:: Problem details ::
Every line from the one containing "Task: Tap the verified shield icon" to the end of the records below should be returned exactly; pictures are to be dropped.

:: Data ::
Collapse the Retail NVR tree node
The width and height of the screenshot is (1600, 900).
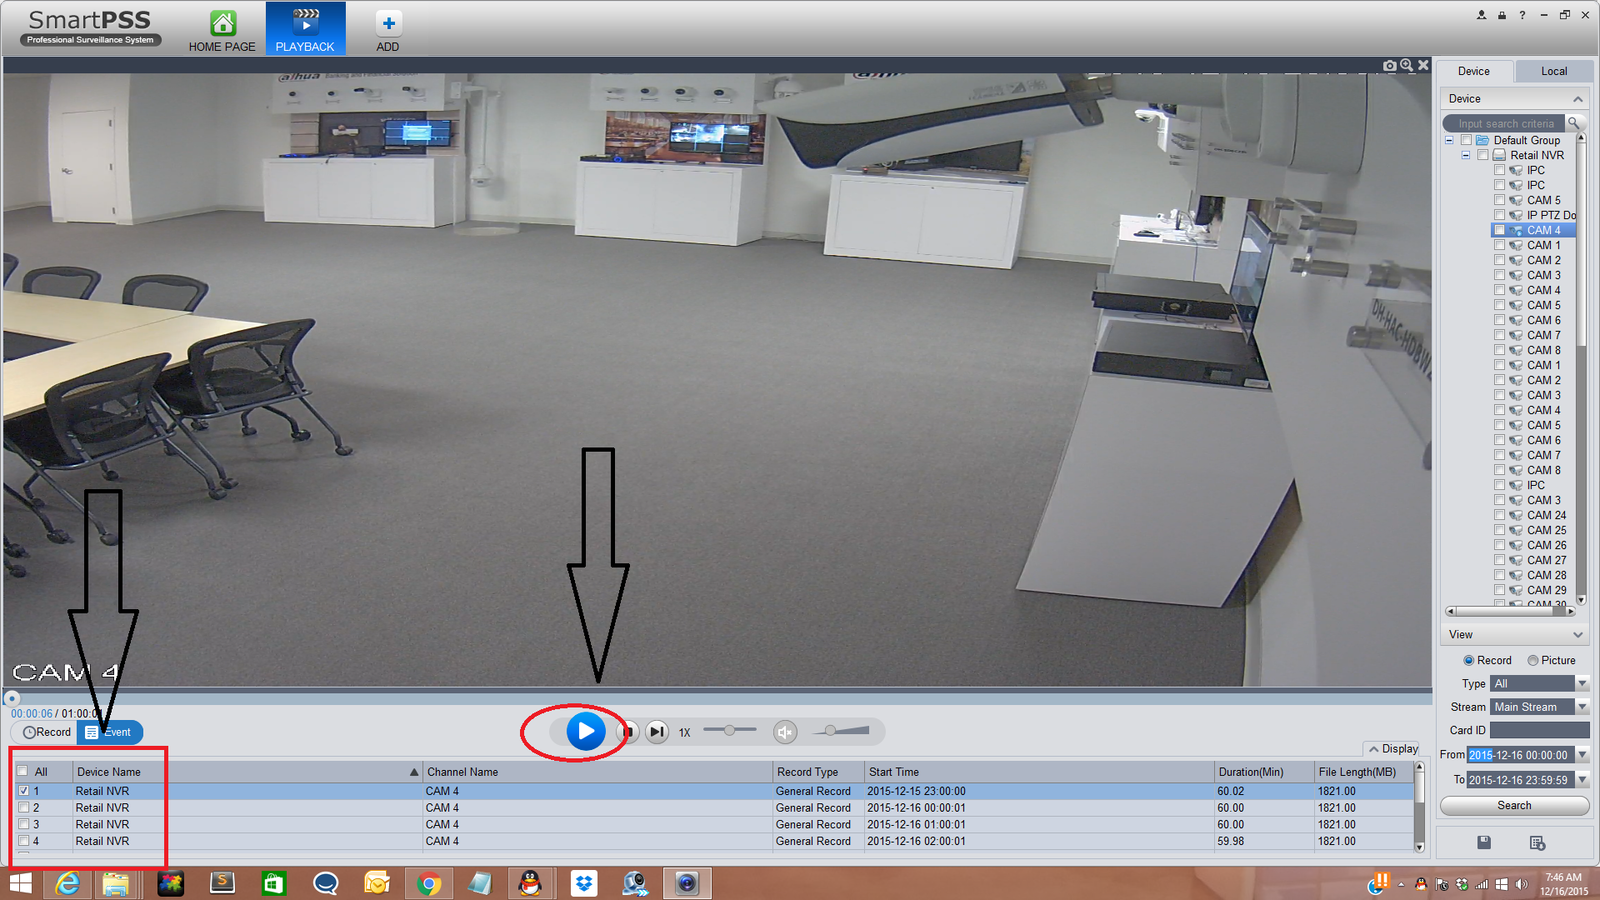pyautogui.click(x=1466, y=155)
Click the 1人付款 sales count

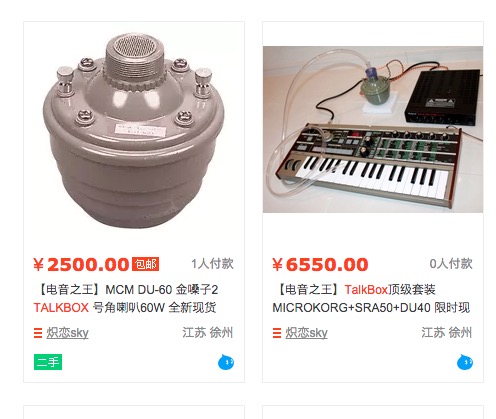tap(212, 264)
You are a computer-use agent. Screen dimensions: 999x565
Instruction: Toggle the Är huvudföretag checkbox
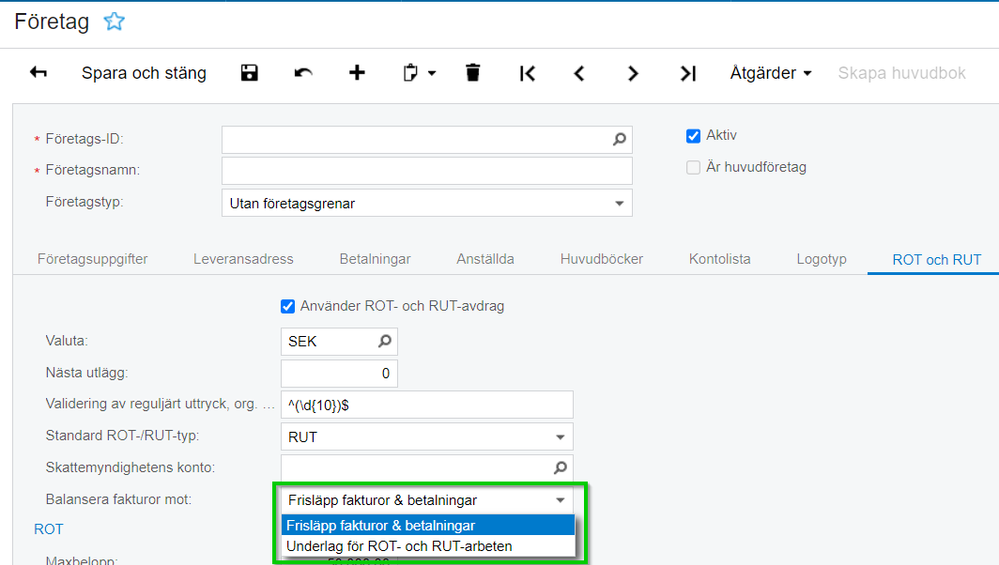click(693, 167)
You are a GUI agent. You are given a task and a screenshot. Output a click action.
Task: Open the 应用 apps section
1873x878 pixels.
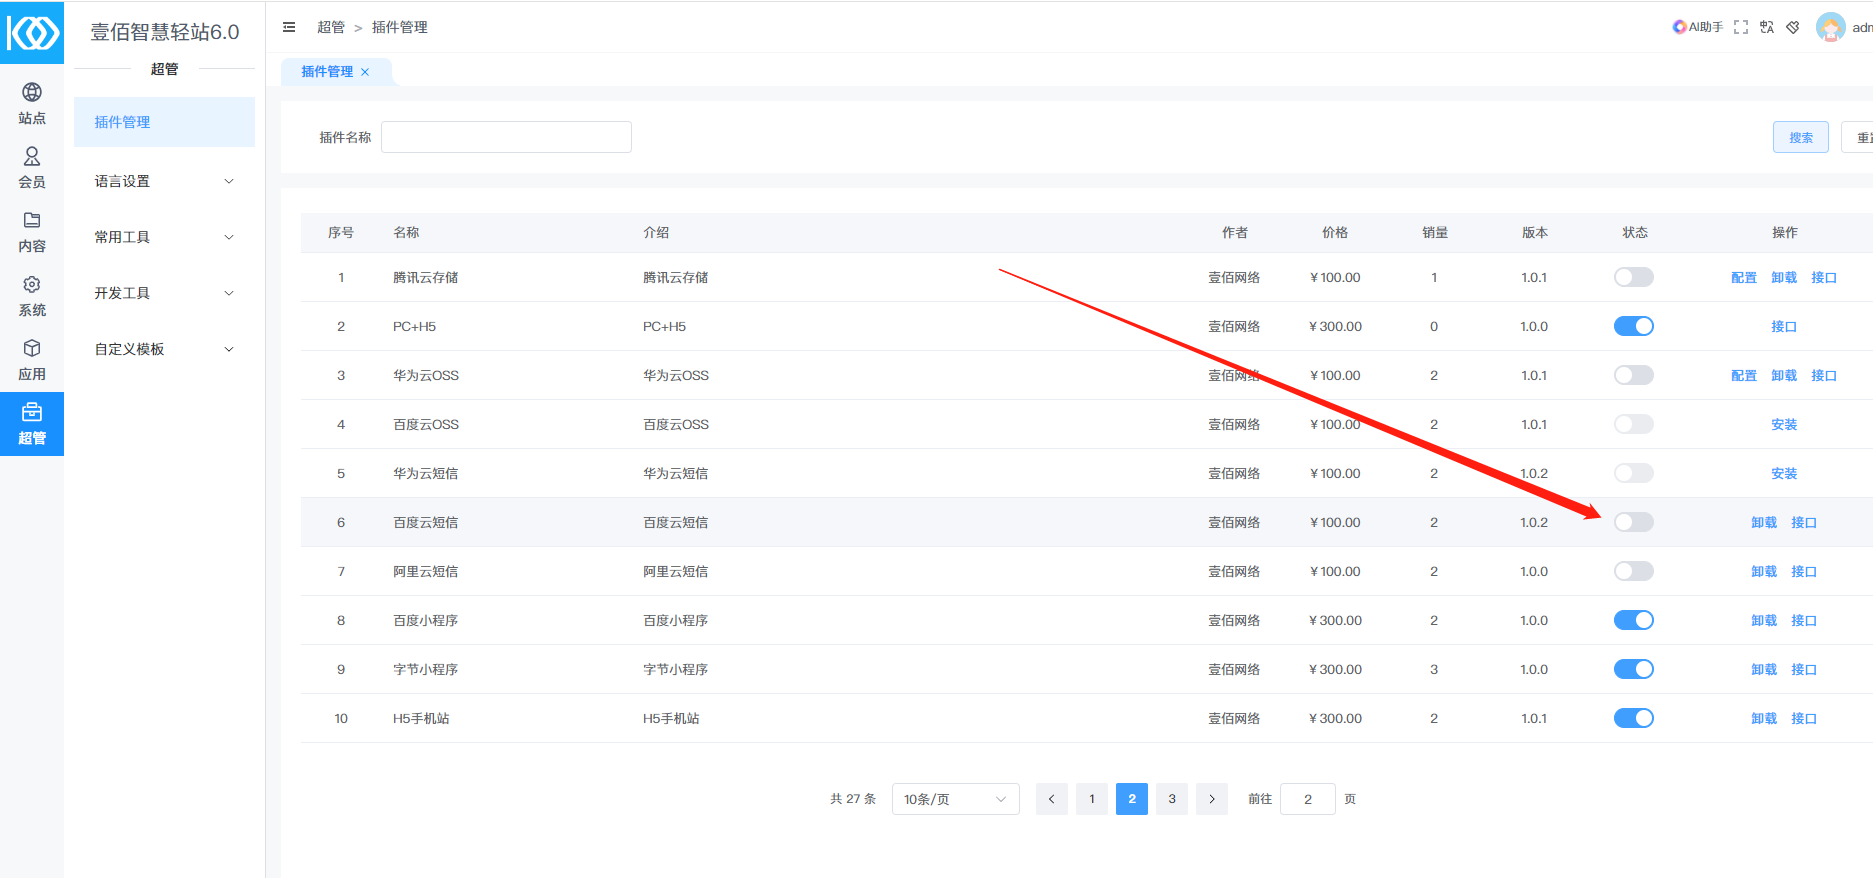click(x=32, y=359)
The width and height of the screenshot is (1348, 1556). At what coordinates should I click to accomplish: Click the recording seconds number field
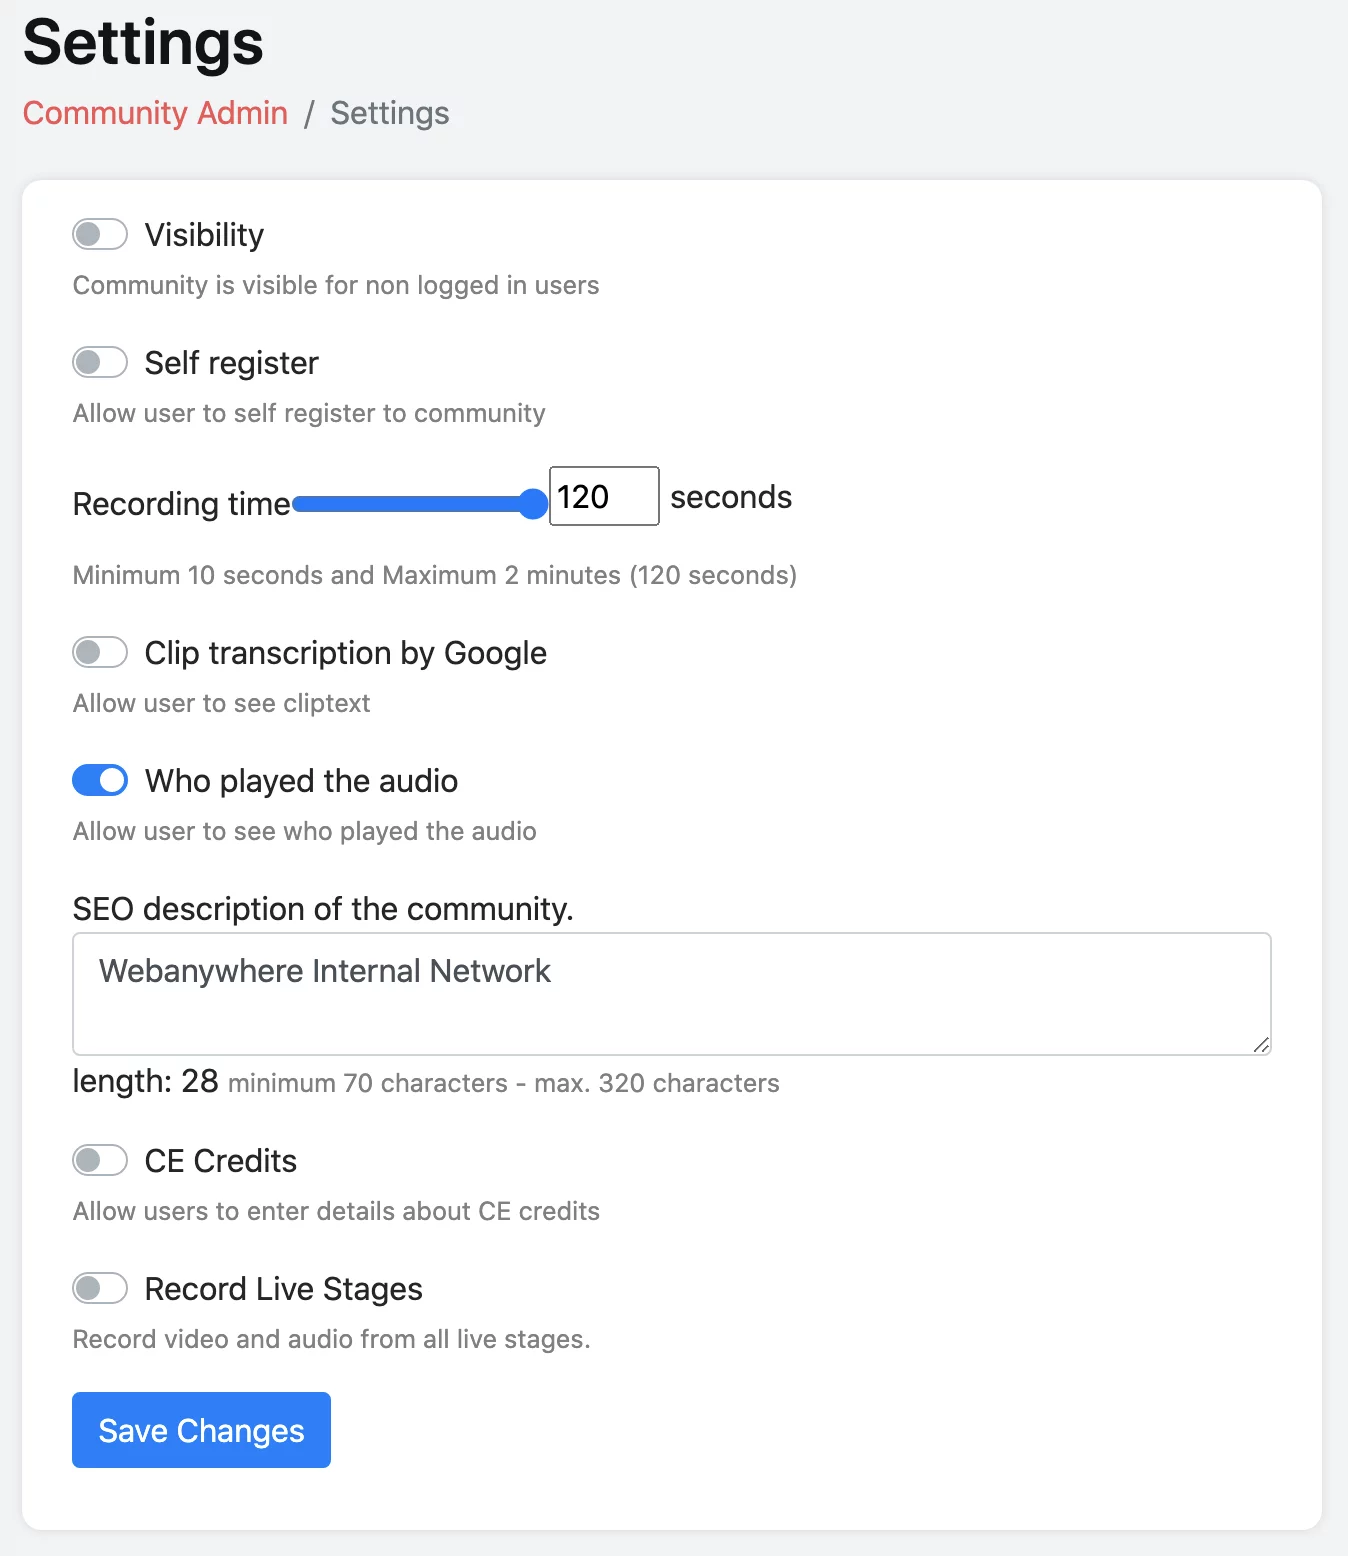coord(603,496)
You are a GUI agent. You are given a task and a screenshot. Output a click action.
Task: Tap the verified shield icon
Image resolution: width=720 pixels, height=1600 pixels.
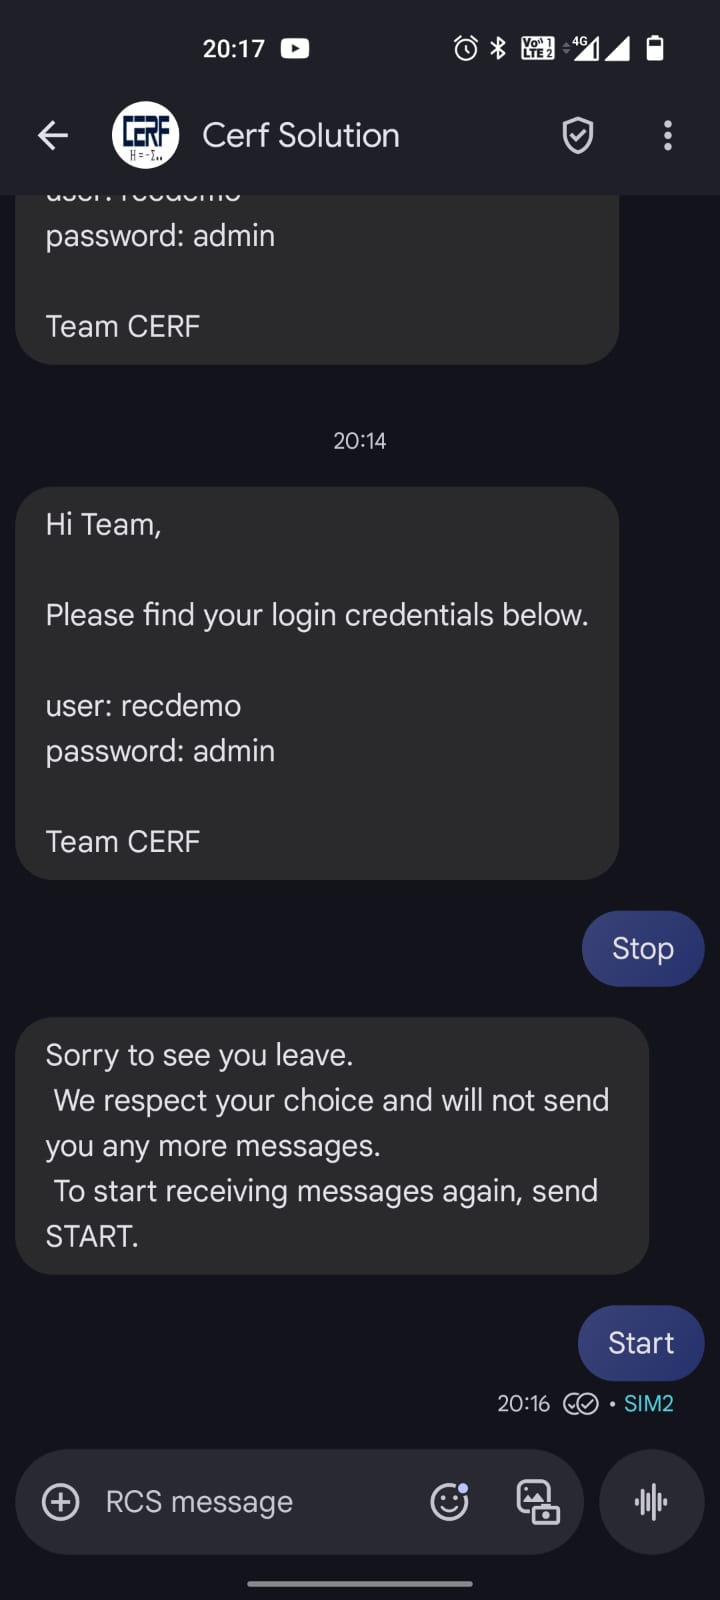[577, 135]
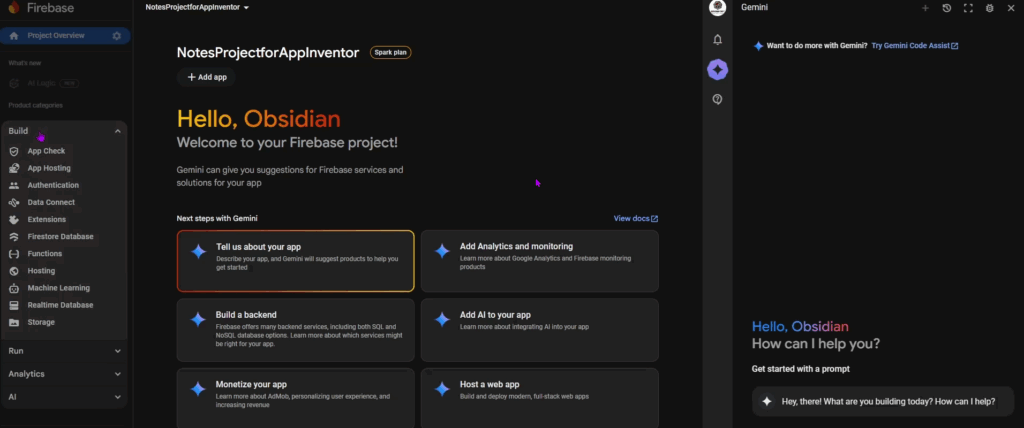
Task: Expand the Analytics category
Action: (117, 374)
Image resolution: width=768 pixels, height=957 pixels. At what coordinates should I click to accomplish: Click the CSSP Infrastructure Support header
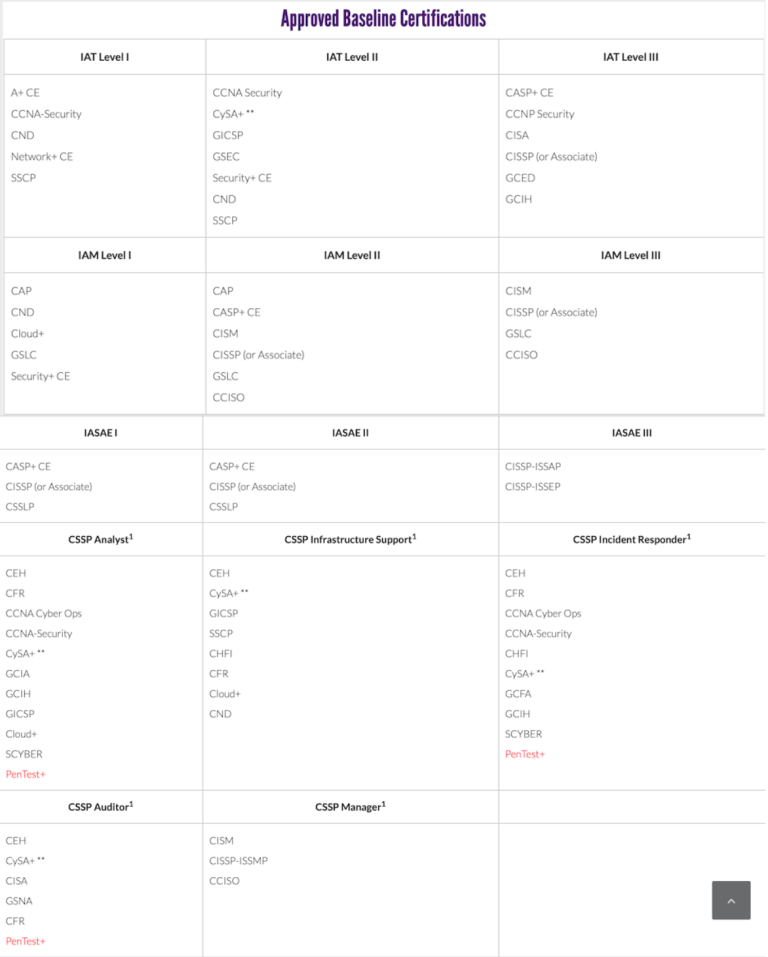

:: Exercise result ::
Task: Tap the verified shield icon
Image resolution: width=720 pixels, height=1600 pixels.
[577, 135]
Task: Expand the Analytics category
Action: (117, 374)
Image resolution: width=768 pixels, height=957 pixels. At what coordinates should I click to accomplish: Click the CSSP Infrastructure Support header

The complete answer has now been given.